PROBLEM REQUIREMENTS: Identify each line in the records below that contains the word "will", and copy it.

Stored data:
*** Begin section ***

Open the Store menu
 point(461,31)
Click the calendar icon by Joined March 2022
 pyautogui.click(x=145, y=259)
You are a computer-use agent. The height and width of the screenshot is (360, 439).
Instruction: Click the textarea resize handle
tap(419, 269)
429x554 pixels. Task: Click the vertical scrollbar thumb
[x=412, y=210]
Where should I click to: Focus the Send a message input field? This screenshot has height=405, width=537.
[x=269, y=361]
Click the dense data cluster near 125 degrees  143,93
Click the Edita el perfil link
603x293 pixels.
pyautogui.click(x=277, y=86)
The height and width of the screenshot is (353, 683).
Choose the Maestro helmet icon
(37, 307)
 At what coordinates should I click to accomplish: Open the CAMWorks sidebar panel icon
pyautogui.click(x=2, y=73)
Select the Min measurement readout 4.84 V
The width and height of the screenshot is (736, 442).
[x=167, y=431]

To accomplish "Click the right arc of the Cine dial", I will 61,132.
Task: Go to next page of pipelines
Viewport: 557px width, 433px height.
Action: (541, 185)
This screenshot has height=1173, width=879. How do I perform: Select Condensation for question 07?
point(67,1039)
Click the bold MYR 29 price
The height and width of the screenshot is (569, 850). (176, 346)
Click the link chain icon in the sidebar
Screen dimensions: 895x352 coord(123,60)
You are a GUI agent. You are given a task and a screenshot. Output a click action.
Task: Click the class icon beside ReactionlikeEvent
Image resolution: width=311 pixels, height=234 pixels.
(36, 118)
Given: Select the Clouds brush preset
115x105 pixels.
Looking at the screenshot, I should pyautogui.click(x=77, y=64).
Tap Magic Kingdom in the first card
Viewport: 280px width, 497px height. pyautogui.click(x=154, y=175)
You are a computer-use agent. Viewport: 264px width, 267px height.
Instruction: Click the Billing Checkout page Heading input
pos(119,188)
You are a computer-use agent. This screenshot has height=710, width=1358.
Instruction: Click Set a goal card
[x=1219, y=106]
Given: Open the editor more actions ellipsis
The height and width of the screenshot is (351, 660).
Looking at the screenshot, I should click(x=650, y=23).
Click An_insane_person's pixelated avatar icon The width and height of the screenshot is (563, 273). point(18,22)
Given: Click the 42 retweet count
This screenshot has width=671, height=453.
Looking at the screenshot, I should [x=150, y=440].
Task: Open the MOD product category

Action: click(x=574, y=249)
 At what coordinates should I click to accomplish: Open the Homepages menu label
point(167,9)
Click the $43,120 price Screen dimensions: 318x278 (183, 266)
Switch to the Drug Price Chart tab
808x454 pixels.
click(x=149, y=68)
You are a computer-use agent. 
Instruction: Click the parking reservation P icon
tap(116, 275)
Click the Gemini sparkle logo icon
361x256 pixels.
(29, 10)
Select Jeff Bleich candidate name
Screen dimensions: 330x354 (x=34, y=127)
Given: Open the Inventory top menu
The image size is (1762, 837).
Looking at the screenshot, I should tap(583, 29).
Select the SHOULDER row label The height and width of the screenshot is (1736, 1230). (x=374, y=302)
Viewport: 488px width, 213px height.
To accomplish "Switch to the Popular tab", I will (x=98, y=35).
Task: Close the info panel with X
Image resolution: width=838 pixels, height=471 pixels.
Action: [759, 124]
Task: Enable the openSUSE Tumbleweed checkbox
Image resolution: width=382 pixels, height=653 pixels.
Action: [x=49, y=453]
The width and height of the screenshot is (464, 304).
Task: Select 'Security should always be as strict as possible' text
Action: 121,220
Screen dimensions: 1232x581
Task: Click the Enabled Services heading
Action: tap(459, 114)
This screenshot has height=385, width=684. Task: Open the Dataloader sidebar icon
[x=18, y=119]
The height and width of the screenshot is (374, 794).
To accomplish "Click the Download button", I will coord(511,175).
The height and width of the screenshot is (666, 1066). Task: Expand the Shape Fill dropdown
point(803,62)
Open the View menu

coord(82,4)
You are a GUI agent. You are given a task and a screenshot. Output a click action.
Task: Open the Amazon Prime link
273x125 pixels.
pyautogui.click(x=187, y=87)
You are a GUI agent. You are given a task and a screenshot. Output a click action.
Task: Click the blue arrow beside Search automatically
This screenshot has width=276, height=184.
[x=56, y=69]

*** End section ***

TASK ANSWER:
To accomplish "Click the right arc of the Cine dial", I will 61,132.
To accomplish "Switch to the Popular tab", I will (x=98, y=35).
To accomplish "Click the Download button", I will coord(511,175).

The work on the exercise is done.